Даже самые близкие Пушкину люди не наблюдали историю дуэли с начала до конца. Пушкин сам позаботился об этом, — по причинам совершенно понятным.

Более или менее разрозненные наблюдения, которыми они располагали, дополнялись другими, полученными из вторых рук, и осмысливались задним числом, получая новый контекст. Это важно; мы неоднократно имели случай заметить, что человеческое сознание не терпит голого факта; оно непременно подвергнет его объяснению и оценке, введя в цепь иных, похожих или различных, создав ему контекст. С дуэлью и смертью Пушкина менялся контекст; многие из прежних оценок и толкований оказывались ошибочными. Проявления ревности Пушкина, уже не сдерживаемой силой воли и воспитания, могли казаться неуместными или раздражать еще месяц назад; сейчас они представали как одно из звеньев цепи, закончившейся смертью. Вяземский, говоривший, что он отвращает лицо от семейства Пушкиных, и Вяземский, в безудержном горе рыдавший на ступенях церкви в виду гроба Пушкина, — одно и то же лицо.

Эта субъективность и изменчивость оценок, обусловленная стремительным движением событий и неполным их пониманием, есть, как уже сказано, «вариант нормы», неизбежное свойство мемуарного свидетельства. В дуэльной истории дело осложнялось тем, что в светском Петербурге существовали группы — «про-пушкинские» и «анти-пушкинские», по-своему интерпретировавшие события и выносившие приговоры, и тем, что в ней оказались затронутыми интересы самых разнообразных лиц, вплоть до вершивших внешнюю и внутреннюю политику Российской империи. Из этой среды также идут свидетельства, в которых к субъективности добавляется тенденциозность.
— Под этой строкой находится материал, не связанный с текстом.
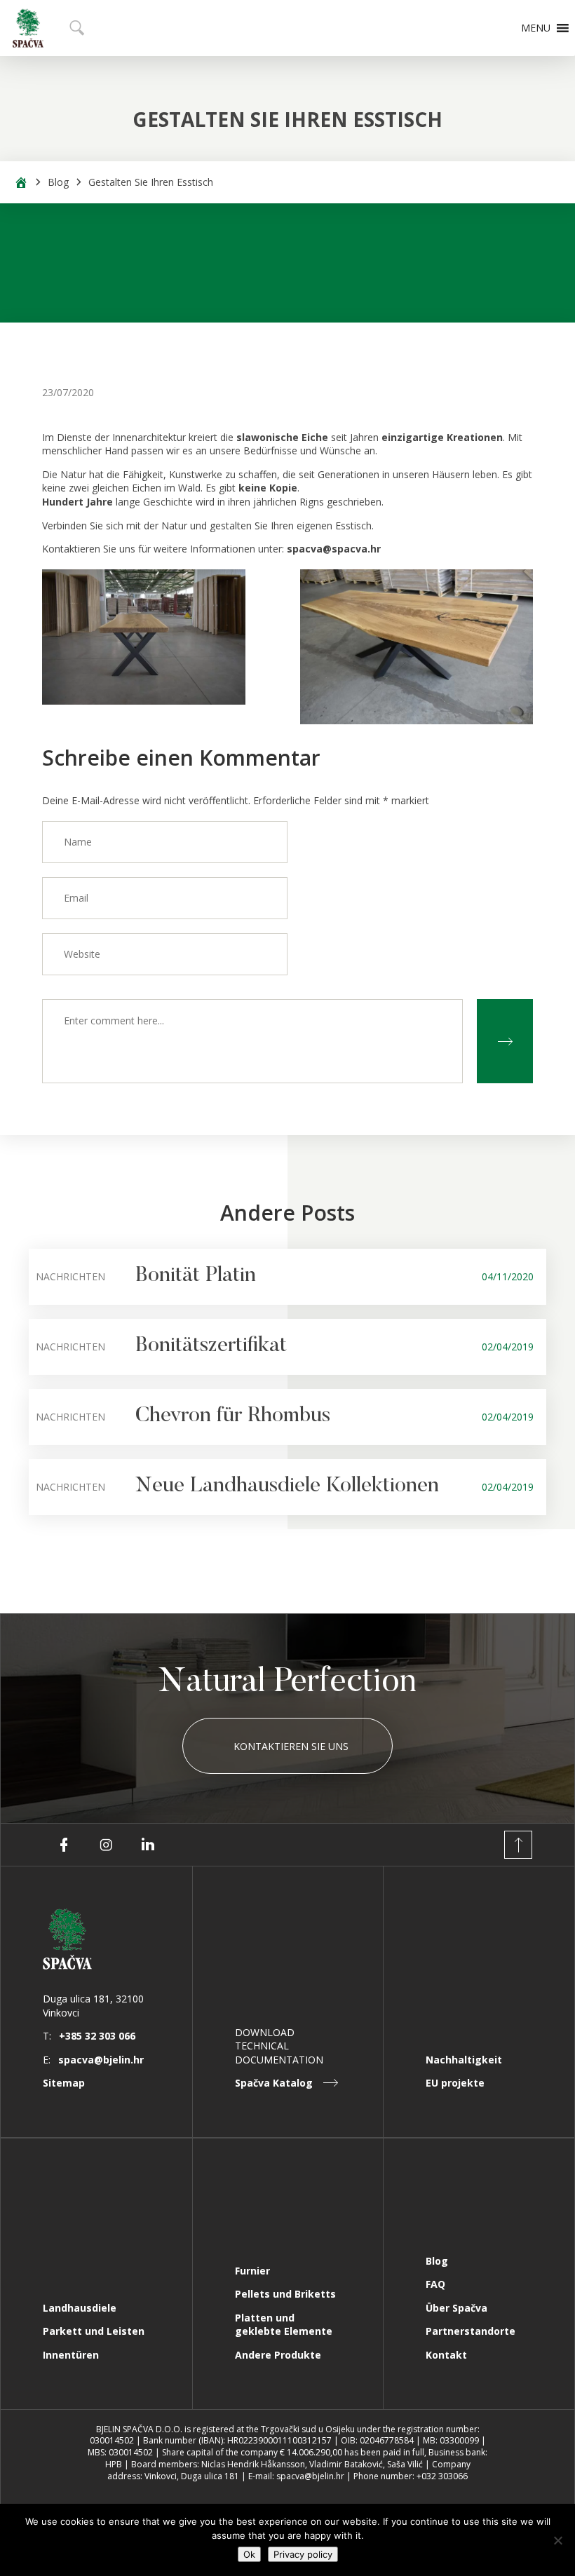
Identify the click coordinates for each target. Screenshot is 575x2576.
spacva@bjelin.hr (101, 2059)
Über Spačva (456, 2307)
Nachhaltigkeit (464, 2059)
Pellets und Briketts (285, 2293)
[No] (557, 2540)
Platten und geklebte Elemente (283, 2324)
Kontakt (446, 2354)
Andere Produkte (278, 2354)
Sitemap (64, 2082)
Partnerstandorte (470, 2331)
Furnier (252, 2270)
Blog (58, 182)
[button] (535, 28)
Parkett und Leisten (93, 2331)
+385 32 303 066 (97, 2035)
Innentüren (71, 2354)
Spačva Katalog (274, 2082)
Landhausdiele (79, 2307)
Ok (249, 2554)
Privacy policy (302, 2554)
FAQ (435, 2284)
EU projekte (455, 2082)
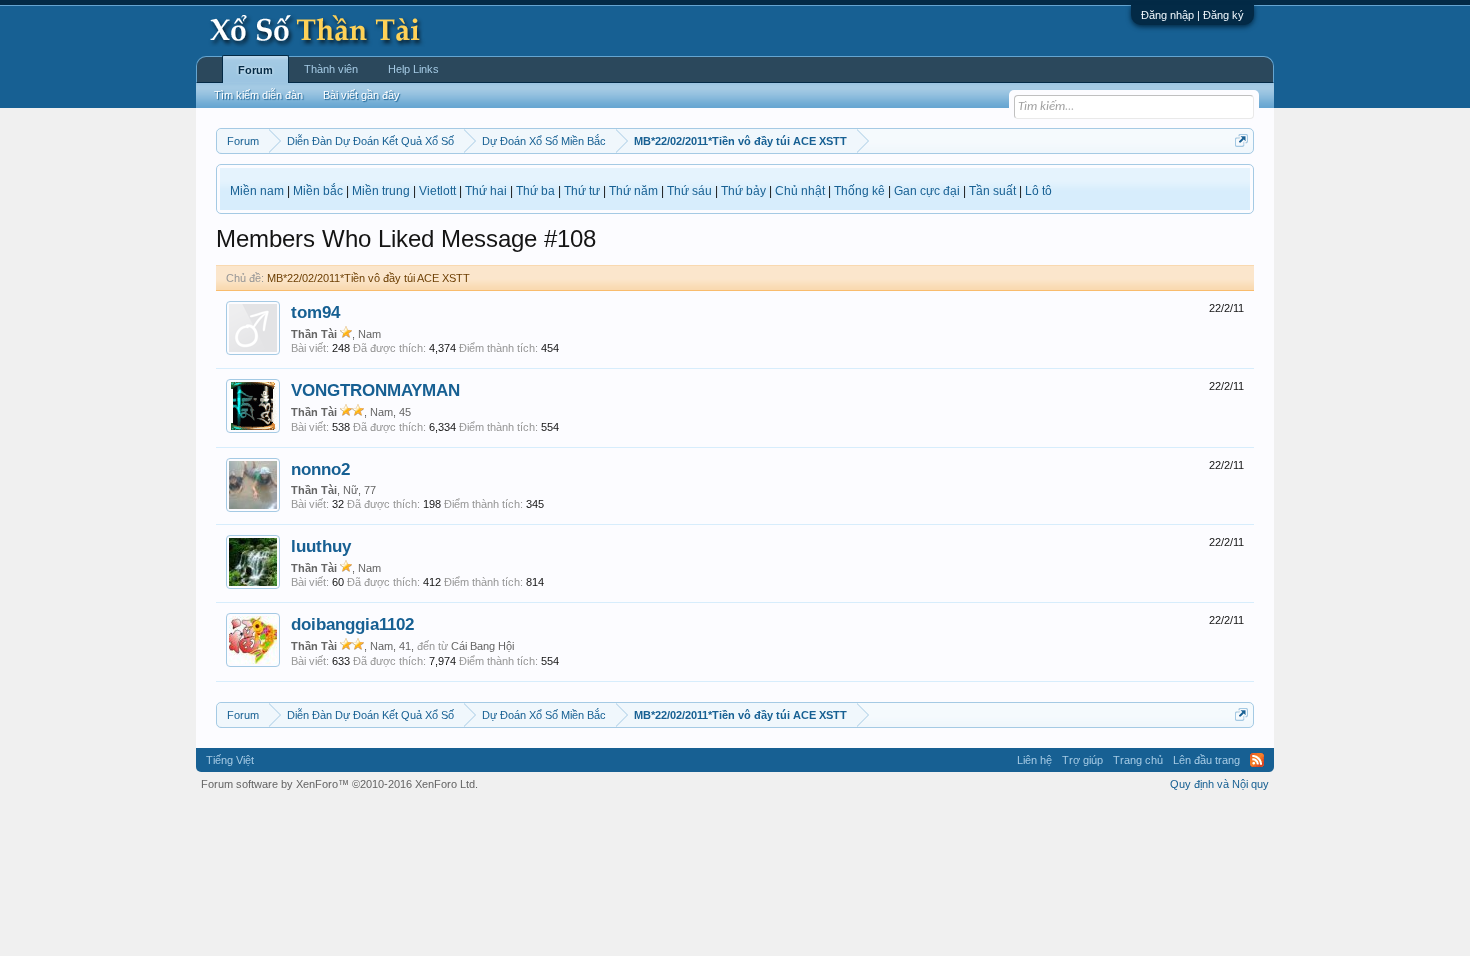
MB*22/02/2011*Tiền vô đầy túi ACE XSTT (368, 278)
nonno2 (320, 469)
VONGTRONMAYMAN (375, 390)
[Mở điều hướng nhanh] (1241, 140)
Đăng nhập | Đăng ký (1192, 15)
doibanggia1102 (352, 624)
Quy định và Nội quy (1219, 784)
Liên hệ (1034, 760)
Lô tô (1038, 191)
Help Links (413, 69)
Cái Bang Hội (482, 646)
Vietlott (437, 191)
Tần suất (992, 191)
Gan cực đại (927, 191)
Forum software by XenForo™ (339, 784)
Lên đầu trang (1206, 760)
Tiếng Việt (230, 760)
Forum (255, 70)
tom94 (315, 312)
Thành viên (331, 69)
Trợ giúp (1082, 760)
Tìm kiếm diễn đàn (258, 95)
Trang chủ (1138, 760)
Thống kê (859, 191)
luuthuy (321, 546)
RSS (1257, 760)
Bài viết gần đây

Все это делает анализ дуэльных материалов чрезвычайно сложной источниковедческой задачей, где историческая критика дошедших источников должна основываться на знании социальной, литературной, бытовой и даже психологической жизни эпохи в целом.

Одностороннее выделение какой-либо одной из этих образующих грозит привести к полному искажению общей картины. Достаточно поставить акцент на личных взаимоотношениях — трагедия превращается в мелодраму, и исследователь оказывается ниже современников, которые ощущали дуэль и смерть Пушкина как общественное событие. Игнорирование бытовой стороны, психологии, реалий нередко ведет к вульгарно-социологическим построениям, за которыми исчезают и подлинная картина, и подлинный документ.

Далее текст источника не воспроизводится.